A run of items
------------------------------

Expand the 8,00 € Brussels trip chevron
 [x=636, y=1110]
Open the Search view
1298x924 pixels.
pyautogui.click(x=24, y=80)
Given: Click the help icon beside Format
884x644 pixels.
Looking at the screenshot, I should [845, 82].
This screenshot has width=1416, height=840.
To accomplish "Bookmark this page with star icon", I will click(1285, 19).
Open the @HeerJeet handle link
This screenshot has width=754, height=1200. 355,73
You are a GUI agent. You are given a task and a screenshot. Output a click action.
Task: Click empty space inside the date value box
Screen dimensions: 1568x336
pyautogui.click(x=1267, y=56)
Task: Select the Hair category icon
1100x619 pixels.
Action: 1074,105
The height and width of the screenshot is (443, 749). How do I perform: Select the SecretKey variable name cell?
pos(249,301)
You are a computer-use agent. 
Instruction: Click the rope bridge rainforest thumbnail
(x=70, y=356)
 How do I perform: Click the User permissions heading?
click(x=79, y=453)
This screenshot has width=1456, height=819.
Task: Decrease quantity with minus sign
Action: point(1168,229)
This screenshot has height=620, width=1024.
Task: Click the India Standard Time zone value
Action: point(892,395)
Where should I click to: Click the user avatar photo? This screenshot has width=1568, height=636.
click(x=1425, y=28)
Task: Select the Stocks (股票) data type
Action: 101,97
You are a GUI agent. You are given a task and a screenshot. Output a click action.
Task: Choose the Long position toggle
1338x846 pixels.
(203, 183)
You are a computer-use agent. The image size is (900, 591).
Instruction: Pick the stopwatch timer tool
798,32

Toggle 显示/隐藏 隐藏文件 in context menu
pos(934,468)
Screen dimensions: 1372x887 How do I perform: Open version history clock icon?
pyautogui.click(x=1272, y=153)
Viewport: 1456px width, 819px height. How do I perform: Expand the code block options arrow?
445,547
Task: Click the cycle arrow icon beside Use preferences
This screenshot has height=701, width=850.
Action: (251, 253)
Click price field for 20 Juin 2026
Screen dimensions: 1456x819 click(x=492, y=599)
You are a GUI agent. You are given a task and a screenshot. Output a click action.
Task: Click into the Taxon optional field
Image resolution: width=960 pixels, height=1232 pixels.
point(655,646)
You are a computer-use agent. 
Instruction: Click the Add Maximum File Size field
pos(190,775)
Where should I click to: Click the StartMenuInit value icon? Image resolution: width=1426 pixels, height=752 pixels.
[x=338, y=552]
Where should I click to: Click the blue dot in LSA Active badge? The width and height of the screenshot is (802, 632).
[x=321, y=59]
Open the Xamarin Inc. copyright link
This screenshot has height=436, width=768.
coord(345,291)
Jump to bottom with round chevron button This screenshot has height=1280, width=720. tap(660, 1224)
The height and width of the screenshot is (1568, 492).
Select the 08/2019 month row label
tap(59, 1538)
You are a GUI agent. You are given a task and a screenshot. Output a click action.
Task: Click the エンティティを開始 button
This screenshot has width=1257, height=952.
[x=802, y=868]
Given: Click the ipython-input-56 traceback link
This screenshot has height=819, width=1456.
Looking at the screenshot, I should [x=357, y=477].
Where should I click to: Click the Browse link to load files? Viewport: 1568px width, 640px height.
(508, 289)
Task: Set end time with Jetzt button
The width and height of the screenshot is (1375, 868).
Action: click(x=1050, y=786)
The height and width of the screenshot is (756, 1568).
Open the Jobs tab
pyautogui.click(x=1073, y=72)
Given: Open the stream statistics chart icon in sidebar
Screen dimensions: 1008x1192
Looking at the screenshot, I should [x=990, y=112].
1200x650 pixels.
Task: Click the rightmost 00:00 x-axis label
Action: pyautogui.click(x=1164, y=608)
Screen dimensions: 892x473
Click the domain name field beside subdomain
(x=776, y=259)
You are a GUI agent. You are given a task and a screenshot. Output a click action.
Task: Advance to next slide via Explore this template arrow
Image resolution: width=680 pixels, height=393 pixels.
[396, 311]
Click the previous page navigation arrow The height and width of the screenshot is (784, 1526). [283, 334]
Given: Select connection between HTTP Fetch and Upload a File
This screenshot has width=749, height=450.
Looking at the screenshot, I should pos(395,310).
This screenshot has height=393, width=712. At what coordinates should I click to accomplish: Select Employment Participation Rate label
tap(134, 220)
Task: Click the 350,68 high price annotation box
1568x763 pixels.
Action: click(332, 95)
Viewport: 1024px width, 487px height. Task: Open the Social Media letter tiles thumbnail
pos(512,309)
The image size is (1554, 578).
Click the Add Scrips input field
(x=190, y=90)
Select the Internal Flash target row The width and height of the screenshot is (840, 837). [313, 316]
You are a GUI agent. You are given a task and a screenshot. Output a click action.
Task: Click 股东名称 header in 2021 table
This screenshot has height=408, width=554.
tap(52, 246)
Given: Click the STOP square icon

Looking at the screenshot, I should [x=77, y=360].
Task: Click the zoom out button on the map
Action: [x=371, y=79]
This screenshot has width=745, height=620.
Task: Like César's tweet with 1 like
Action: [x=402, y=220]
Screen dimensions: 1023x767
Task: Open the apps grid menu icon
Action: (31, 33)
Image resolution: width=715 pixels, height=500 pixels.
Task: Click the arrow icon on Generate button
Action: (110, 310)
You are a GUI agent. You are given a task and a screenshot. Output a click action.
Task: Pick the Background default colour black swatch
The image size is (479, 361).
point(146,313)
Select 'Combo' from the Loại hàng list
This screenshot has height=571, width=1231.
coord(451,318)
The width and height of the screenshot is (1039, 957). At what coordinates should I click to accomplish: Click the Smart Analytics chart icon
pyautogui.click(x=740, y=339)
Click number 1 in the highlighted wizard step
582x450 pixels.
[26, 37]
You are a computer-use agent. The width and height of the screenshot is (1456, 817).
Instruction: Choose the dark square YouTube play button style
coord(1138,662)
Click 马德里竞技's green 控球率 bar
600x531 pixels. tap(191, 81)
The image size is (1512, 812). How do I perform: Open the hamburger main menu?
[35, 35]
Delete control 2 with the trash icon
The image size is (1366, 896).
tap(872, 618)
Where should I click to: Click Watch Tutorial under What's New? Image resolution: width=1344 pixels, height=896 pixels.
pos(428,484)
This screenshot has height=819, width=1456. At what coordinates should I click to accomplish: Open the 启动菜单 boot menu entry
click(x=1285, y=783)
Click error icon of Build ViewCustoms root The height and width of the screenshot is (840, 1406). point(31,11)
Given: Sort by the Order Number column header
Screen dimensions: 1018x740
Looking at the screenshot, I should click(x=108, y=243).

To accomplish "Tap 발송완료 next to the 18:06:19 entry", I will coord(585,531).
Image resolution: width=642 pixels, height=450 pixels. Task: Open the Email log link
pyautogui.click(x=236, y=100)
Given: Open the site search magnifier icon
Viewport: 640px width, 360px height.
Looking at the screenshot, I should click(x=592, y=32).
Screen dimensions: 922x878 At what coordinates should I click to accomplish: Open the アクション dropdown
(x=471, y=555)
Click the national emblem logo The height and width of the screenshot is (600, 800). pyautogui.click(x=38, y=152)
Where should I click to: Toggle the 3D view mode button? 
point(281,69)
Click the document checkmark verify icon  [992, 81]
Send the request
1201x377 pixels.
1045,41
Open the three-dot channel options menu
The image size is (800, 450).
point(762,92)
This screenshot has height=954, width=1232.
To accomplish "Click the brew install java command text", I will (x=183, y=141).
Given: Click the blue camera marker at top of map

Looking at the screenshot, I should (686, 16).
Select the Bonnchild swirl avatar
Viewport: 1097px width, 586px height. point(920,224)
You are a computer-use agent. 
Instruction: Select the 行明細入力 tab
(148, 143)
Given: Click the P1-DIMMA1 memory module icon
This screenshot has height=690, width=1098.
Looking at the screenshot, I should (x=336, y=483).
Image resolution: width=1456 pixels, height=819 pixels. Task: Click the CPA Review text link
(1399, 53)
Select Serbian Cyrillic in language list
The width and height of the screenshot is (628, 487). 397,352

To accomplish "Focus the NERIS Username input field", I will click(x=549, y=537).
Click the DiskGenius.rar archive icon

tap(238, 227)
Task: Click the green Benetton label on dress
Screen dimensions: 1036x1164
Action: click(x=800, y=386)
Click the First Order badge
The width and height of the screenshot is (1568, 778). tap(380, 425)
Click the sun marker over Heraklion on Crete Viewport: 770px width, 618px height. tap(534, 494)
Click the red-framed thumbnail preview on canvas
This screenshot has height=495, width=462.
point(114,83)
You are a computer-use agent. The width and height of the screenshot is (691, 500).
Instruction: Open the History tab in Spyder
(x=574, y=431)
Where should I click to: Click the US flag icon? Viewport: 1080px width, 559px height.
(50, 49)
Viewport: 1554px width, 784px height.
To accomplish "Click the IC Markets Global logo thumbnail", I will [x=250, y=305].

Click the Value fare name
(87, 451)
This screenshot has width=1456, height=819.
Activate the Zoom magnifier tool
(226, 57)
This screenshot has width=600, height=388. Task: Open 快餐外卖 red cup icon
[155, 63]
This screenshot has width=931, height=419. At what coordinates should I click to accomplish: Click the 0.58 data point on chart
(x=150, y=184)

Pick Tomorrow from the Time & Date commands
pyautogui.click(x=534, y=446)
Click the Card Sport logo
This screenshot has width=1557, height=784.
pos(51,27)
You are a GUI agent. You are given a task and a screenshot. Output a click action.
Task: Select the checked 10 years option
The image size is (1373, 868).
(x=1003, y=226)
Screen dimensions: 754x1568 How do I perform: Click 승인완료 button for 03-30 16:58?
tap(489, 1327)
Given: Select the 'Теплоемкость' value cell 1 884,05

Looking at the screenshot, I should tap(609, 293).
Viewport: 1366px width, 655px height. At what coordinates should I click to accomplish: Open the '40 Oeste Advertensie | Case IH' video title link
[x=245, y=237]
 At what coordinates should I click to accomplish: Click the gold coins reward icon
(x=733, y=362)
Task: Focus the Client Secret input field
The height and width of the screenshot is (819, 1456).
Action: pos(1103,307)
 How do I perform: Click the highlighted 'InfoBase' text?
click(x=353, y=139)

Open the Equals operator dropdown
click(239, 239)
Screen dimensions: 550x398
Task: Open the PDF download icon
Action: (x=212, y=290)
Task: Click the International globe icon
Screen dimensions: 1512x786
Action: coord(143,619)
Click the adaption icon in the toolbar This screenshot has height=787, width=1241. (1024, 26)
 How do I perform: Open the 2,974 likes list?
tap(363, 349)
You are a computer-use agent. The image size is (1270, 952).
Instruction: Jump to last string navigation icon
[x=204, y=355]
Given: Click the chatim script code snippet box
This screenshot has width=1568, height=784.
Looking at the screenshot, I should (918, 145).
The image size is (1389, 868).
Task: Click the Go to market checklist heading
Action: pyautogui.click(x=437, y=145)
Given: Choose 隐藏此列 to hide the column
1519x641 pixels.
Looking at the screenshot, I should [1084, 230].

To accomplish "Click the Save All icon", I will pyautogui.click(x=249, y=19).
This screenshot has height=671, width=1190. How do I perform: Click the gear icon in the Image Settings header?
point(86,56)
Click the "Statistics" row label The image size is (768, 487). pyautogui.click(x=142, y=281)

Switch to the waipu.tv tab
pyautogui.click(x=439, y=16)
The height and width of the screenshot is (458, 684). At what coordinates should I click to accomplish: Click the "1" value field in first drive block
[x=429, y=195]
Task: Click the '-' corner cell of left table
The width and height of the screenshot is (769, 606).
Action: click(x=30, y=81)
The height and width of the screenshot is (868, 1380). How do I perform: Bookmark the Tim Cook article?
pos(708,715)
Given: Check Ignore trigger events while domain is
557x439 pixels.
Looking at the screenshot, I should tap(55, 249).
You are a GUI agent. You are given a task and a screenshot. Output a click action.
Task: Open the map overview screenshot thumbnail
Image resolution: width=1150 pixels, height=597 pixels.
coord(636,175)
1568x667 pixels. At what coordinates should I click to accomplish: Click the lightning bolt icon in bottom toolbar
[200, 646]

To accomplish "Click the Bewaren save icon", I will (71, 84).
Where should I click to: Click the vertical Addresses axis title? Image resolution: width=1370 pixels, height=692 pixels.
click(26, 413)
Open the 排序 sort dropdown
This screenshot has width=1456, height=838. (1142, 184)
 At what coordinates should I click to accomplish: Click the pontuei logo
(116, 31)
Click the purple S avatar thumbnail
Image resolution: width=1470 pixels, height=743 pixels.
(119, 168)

------------------------------

Can you render the items between the lines holding "This screenshot has height=954, width=1232." and "Viewport: 1097px width, 586px", inclusive, as a two-column CSV with the columns "item" and "answer"? Give one row per item, with each value in a single quoted field and any line breaks replaced by spaces.

item,answer
"This screenshot has height=954, width=1232. To accomplish ""Click the brew install java command text"",","I will (x=183, y=141)."
"Given: Click the blue camera marker at top of map","Looking at the screenshot, I should (686, 16)."
"Select the Bonnchild swirl avatar","Viewport: 1097px width, 586px height. point(920,224)"